From the classroom to the markets

Education is a fast growing global market - and it should be a key opportunity for socially-responsible investors. Giles Chitty of Holden Meehan highlights the key areas of interest.

Education, education, education... It’s seriously big business. The global market for educational products and services is a cool $US2 trillion - 5% of global GDP, and a growing proportion of that is covered by books and information technology. School enrolment is increasing, standards are being raised and ‘e-learning’ is burgeoning. This is a rapidly growing market.

For the socially-responsible investor, of course, education holds obvious appeal. It’s socially desirable, clearly, and hardly a threat to the global environment (indeed, it should be quite the opposite.) And delivery of basic education to one billion children in the third world would be a major contributor to sustainable development. For the SRI industry, then, this is a field of huge opportunity.

Investment in companies in this sector can cover education providers themselves, as well as publishers of educational materials such as books, software and learning programmes. Despite this, it’s rare for a major stock market company to have education as its main business. As the leading supplier of information and communications technology resources to UK education, RM plc is one such, but for many major players in this field, education is only a part of their work. These include Reed International, specialising in the business, scientific and medical fields; Pearson, for whom education makes up half its business; and Bloomsbury, which developed the Encarta World English Dictionary.

Beyond direct investment, then, what other issues around education should be of concern to the socially-minded investor? Well, some areas of major global public interest are involved. I’ve already mentioned delivering education to the world’s poor: if this is to be made attractive to education companies, it will need committed government support - not always politically feasible, given the constant pressure for tax cuts.
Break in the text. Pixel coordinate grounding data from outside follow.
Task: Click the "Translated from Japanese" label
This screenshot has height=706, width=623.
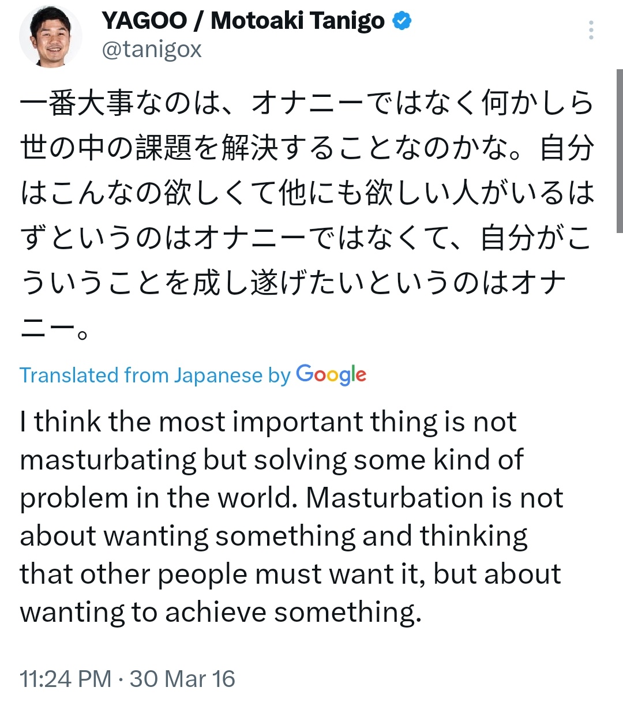Action: (x=141, y=375)
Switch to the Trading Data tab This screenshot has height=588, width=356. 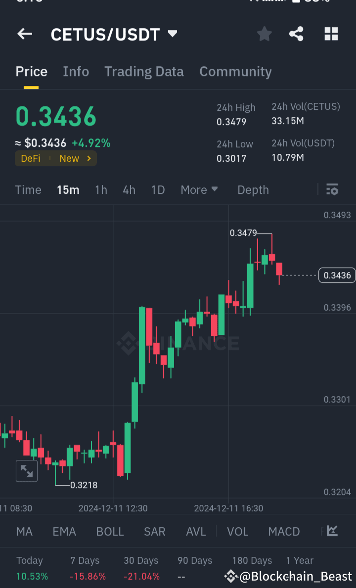coord(144,72)
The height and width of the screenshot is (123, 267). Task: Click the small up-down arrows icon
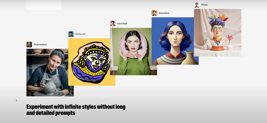coord(16,100)
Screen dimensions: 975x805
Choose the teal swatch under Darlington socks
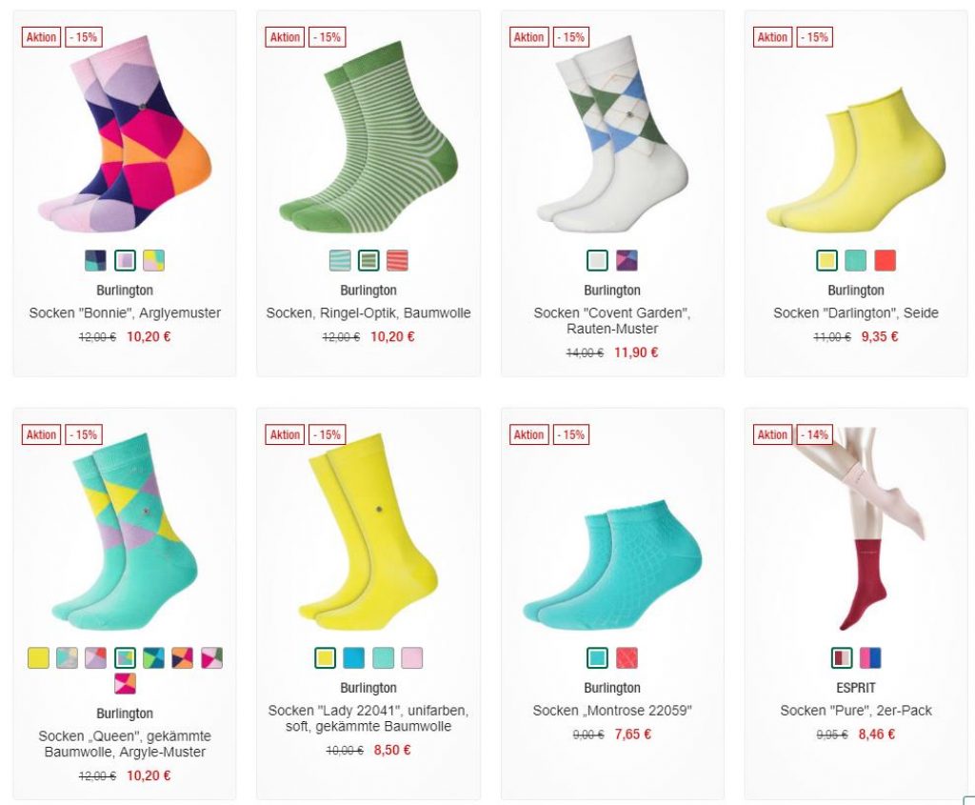pyautogui.click(x=856, y=260)
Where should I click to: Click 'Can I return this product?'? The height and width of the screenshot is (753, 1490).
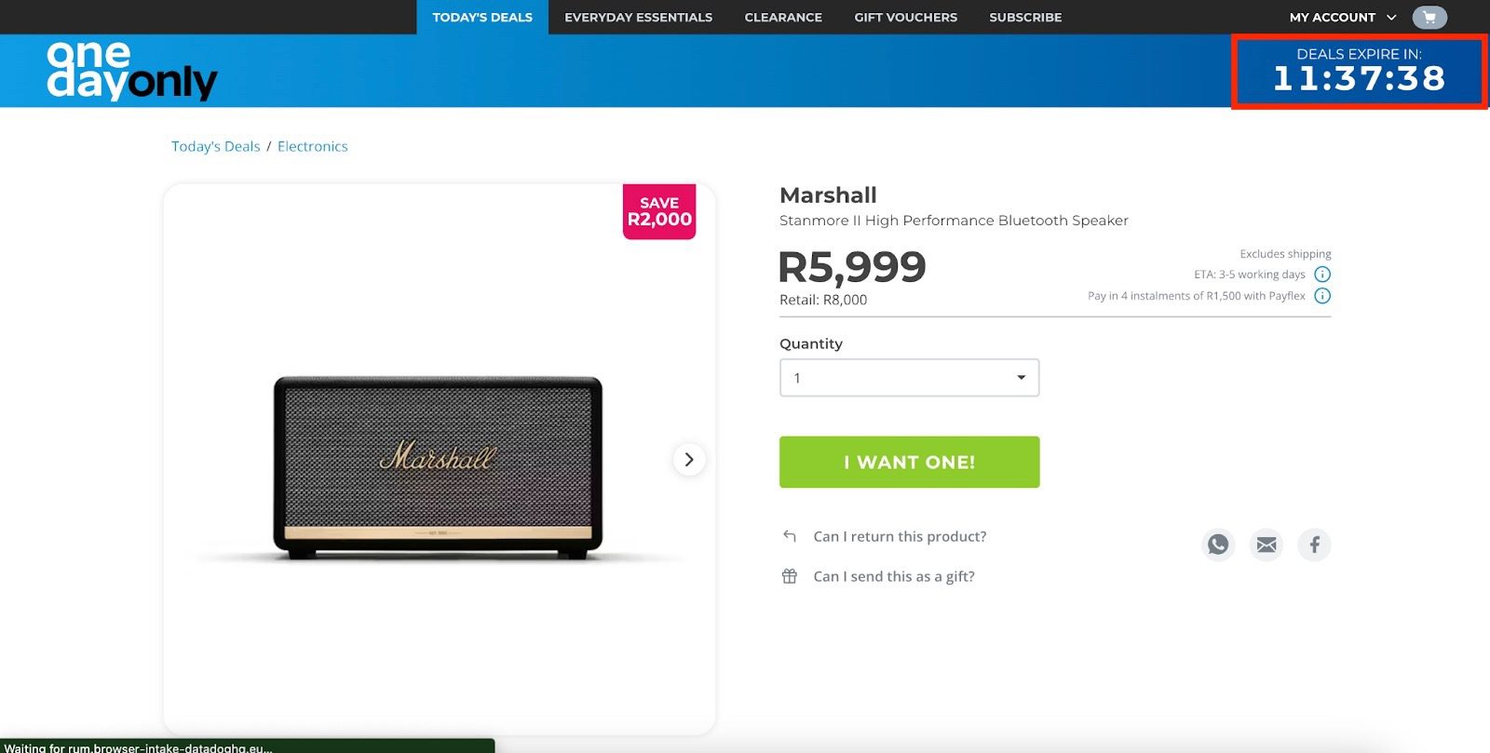click(899, 537)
Then there are the social responsibility aspects of the supply chain of educational goods and services. Are sponsors of educational input to schools having an undue influence in selecting material content - or linking it to purchases of their products? Are materials geared only to the narrow goal of meeting educational testing criteria? These are all questions for which the SRI industry needs to come up with creative responses. But education, of course, extends beyond the classroom: so what about an SRI approach on life-long learning? What about sustainability training for corporate management and employees?

This is far from being a rhetorical question: increasingly, the importance of high-value human capital is recognised as the ‘edge for excellence’ in industry. It has been said that 70% of the capital value of the FTSE-100 index is non-material assets: brand value, corporate reputation, stakeholder networks - all of which essentially depend on high quality human capital. Without this, companies can easily slip into the sort of erosion of trust which has triggered some of the recent turmoil on the stock markets. By contrast, leading companies show a resilience to rapid change in business conditions or fortunes through developing responsive and resilient ‘human capital’. And much of that has to do with education - in team spirit, communications skills and flexible group working.
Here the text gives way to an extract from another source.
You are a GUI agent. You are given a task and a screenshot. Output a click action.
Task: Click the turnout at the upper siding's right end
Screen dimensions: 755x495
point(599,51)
Education also plays a key role in ensuring the success of moves towards ‘flatter’ organisations and the development of corporate goals and practices, which collectively express the values and aspirations not only of employees, but stakeholders, too.

These ‘softer’ factors are, of course, the most difficult to build into a formulaic approach to investment management. But analysing their relation to share prices is the forte of investment management teams which take a holistic view of corporate enterprise, and its relationship to the environment in which it operates - in other words, an SRI approach.

One thing seems clear: companies and investors who recognise the value of education, and the opportunities it offers, will surely survive and out-perform their rivals.